Dans les contrées du Nord où l’eau de la mer se glace, on pourrait tirer le sel de cette eau, en la recevant dans des bassins peu profonds, et la laissant exposée à la gelée : le sel abandonne la partie qui se glace et se concentre dans la portion inférieure de l’eau, qui, par ce moyen assez simple, se trouve beaucoup plus salée qu’elle ne l’était auparavant.

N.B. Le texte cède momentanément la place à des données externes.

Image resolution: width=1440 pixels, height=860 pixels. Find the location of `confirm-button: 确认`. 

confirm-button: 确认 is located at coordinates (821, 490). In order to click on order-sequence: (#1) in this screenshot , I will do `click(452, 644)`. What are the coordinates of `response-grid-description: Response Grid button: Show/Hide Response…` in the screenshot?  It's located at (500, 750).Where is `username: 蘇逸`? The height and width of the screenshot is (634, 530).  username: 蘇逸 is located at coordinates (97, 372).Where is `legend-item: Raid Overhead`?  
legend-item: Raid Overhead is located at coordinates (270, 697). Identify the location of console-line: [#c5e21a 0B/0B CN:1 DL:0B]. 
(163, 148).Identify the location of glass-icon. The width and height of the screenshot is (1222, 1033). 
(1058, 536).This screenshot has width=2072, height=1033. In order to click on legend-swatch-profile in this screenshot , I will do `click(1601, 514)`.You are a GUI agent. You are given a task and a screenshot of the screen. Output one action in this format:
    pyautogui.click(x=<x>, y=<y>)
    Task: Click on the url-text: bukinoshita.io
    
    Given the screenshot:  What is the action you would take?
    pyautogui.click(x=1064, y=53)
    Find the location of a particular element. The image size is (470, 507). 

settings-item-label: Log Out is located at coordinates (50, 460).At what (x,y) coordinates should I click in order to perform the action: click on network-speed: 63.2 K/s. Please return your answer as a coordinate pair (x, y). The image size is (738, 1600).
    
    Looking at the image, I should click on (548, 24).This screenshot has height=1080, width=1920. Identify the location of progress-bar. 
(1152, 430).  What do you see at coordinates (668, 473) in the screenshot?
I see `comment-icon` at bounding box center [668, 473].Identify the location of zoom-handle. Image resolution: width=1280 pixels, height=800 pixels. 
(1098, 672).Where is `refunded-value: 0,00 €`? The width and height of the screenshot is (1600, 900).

Il semble que la nature ait pris elle-même le soin de combiner l’acide et l’alcali pour former ce sel qui nous est le plus utile, le plus nécessaire de tous, et qu’elle l’ait en même temps accumulé, répandu en immense quantité sur la terre et dans toutes les mers ; l’air même est imprégné de ce sel ; il entre dans la composition de tous les êtres organisés ; il plaît au goût de l’homme et de tous les animaux : il est aussi reconnaissable par sa figure que recommandable par sa qualité ; il se cristallise plus facilement qu’aucun autre sel ; et ses cristaux sont des cubes presque parfaits[3] ; il est moins soluble que plusieurs autres sels, et la chaleur de l’eau, même bouillante, n’augmente que très peu sa solubilité ; néanmoins il attire si puissamment l’humidité de l’air, qu’il se réduit en liqueur si on le retient dans des lieux très humides ; il décrépite sur le feu par l’effort de l’air qui se dégage alors de ses cristaux, dont l’eau s’évapore en même temps ; et cette eau de cristallisation qui dans certains sels, comme l’alun, paraît faire plus de la moitié de la masse saline, n’est dans le sel marin qu’en petite quantité, car en le faisant calciner et même fondre à un feu

  1. Mémoires sur la minéralogie du Dauphiné, t. Ier, p. 180 et suiv.
  2. Voyages métallurgiques, t. III, p. 328 et 329.
  3. Les grains figurés en trémies sont de petits cubes groupés les uns contre les autres.